Many of us have felt the experience of the death of a family member. This can be a devastating moment in our lives because the emotions tend to run raw, and it seems as if the feelings take over our decision making. In fact, we can easily discover that emotions appear to dominate the motivation of our behavior–either for good or for evil.
In the Gospel for the 18th Sunday in Ordinary Time (Matthew 14:13-21) Jesus becomes aware of the death of his cousin John the Baptist. No doubt that they were close. So, burdened by the feelings of loss, Jesus goes away to a quiet place presumably to give vent to his emotions. Undoubtedly, he went to pray.
But many people from surrounding villages followed him–even to his place of “quiet.” The Gospel tells us that when Jesus became aware of so many people, his “heart was moved with pity.” Most likely that emotion was caused by the earlier news of the death of John the Baptist. Sensitivity makes one very aware not only of one’s own feelings, but also the feelings of others. Thus, while experiencing this emotion of “pity, ” he healed many sick people.
But something more surprising followed. Due to his sensitive disposition, Jesus noted that the people were hungry. The disciples suggested that the folks go into town and buy something to eat. In effect, Jesus said “No! You give them something to eat.” Almost apologetically, the disciples said, “All we have are five loaves of bread and two fish. What is that among so many?” Jesus finally said, “Bring to me what you have.”
Then, in a ritual form, which is currently used at the consecration of Mass, Jesus (1)-looked up to heaven, (2)-said the blessing, (3)-broke the bread, and (4)-and gave the food to the disciples to give to the people. All the people were adequately fed and there were several baskets of food left over.
It may be safe to say that Jesus, because his heart was moved with pity at the hunger of those present, performed a miracle–the multiplication of the loaves and fish.

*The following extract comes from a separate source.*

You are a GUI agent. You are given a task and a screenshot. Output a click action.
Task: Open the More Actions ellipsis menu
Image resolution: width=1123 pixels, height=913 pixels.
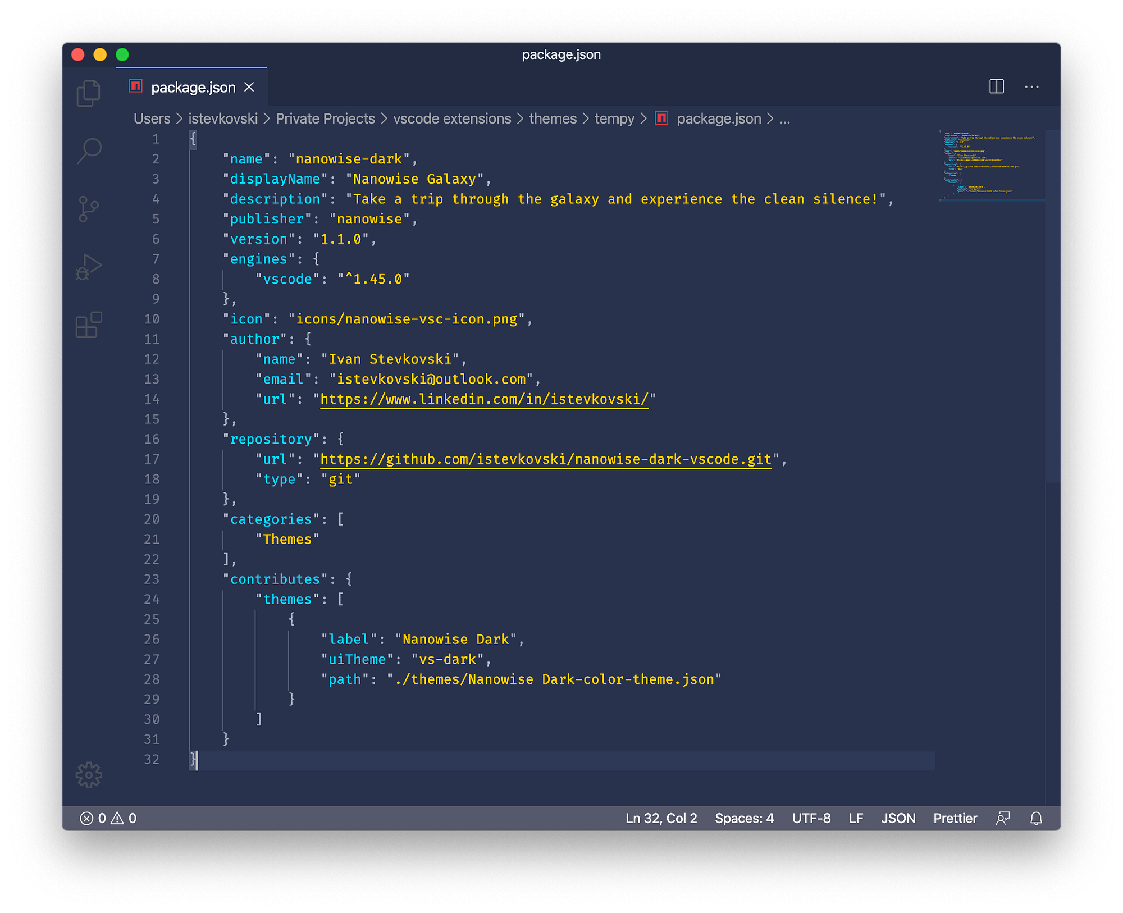coord(1031,86)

What can we learn from this Gospel? First of all, we can learn that emotions play a large part in our dealing with other people. It makes us more aware of their needs. If our hearts are “moved with pity,” because of their suffering, then we respond positively. In the face of injustice we proclaim justice. In the face of hostility we proclaim compassion. Who knows? Perhaps because of our feelings of justice and compassion, a mireacle could well occur.
Secondly, if we felt sad or burdened because of some tragedy, Jesus would often see us with a “heart moved with pity” and he would take care of us. In our dealings with others, we should confront them as if our “hearts were moved with pity,” so that we could see them as meriting our love and concern.